Records for this task -

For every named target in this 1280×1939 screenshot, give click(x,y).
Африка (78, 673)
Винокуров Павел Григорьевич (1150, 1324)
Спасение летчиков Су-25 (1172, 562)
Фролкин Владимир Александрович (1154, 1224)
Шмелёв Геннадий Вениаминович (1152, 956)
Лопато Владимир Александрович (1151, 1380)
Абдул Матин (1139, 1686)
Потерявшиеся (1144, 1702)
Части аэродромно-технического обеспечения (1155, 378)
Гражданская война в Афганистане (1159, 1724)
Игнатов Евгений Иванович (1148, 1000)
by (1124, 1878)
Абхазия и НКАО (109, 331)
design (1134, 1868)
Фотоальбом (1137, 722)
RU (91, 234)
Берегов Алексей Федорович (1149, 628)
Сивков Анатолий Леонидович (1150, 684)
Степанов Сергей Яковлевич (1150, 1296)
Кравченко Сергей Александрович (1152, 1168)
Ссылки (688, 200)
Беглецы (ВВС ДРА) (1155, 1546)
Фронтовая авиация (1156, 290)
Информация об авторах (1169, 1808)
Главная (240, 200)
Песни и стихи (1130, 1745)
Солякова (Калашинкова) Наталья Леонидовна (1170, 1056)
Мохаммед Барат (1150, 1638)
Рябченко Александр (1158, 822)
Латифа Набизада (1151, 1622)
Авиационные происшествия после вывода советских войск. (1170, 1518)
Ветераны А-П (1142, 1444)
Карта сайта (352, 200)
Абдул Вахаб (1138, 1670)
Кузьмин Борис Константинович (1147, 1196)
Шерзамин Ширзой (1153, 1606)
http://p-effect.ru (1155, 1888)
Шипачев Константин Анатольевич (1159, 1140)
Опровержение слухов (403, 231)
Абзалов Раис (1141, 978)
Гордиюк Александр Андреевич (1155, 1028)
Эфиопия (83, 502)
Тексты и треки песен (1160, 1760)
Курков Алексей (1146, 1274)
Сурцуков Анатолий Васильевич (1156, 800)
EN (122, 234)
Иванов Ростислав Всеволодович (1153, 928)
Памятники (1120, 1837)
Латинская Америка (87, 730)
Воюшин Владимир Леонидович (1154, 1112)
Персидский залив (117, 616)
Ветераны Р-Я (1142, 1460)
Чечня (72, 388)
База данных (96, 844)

Task statement - Every record above must be printed again exactly as it stands.

Answer to this task -
For every named target in this 1280×1939 screenshot, give click(x,y).
Африка (78, 673)
Винокуров Павел Григорьевич (1150, 1324)
Спасение летчиков Су-25 (1172, 562)
Фролкин Владимир Александрович (1154, 1224)
Шмелёв Геннадий Вениаминович (1152, 956)
Лопато Владимир Александрович (1151, 1380)
Абдул Матин (1139, 1686)
Потерявшиеся (1144, 1702)
Части аэродромно-технического обеспечения (1155, 378)
Гражданская война в Афганистане (1159, 1724)
Игнатов Евгений Иванович (1148, 1000)
by (1124, 1878)
Абхазия и НКАО (109, 331)
design (1134, 1868)
Фотоальбом (1137, 722)
RU (91, 234)
Берегов Алексей Федорович (1149, 628)
Сивков Анатолий Леонидович (1150, 684)
Степанов Сергей Яковлевич (1150, 1296)
Кравченко Сергей Александрович (1152, 1168)
Ссылки (688, 200)
Беглецы (ВВС ДРА) (1155, 1546)
Фронтовая авиация (1156, 290)
Информация об авторах (1169, 1808)
Главная (240, 200)
Песни и стихи (1130, 1745)
Солякова (Калашинкова) Наталья Леонидовна (1170, 1056)
Мохаммед Барат (1150, 1638)
Рябченко Александр (1158, 822)
Латифа Набизада (1151, 1622)
Авиационные происшествия после вывода советских войск. (1170, 1518)
Ветераны А-П (1142, 1444)
Карта сайта (352, 200)
Абдул Вахаб (1138, 1670)
Кузьмин Борис Константинович (1147, 1196)
Шерзамин Ширзой (1153, 1606)
http://p-effect.ru (1155, 1888)
Шипачев Константин Анатольевич (1159, 1140)
Опровержение слухов (403, 231)
Абзалов Раис (1141, 978)
Гордиюк Александр Андреевич (1155, 1028)
Эфиопия (83, 502)
Тексты и треки песен (1160, 1760)
Курков Алексей (1146, 1274)
Сурцуков Анатолий Васильевич (1156, 800)
EN (122, 234)
Иванов Ростислав Всеволодович (1153, 928)
Памятники (1120, 1837)
Латинская Америка (87, 730)
Воюшин Владимир Леонидович (1154, 1112)
Персидский залив (117, 616)
Ветераны Р-Я (1142, 1460)
Чечня (72, 388)
База данных (96, 844)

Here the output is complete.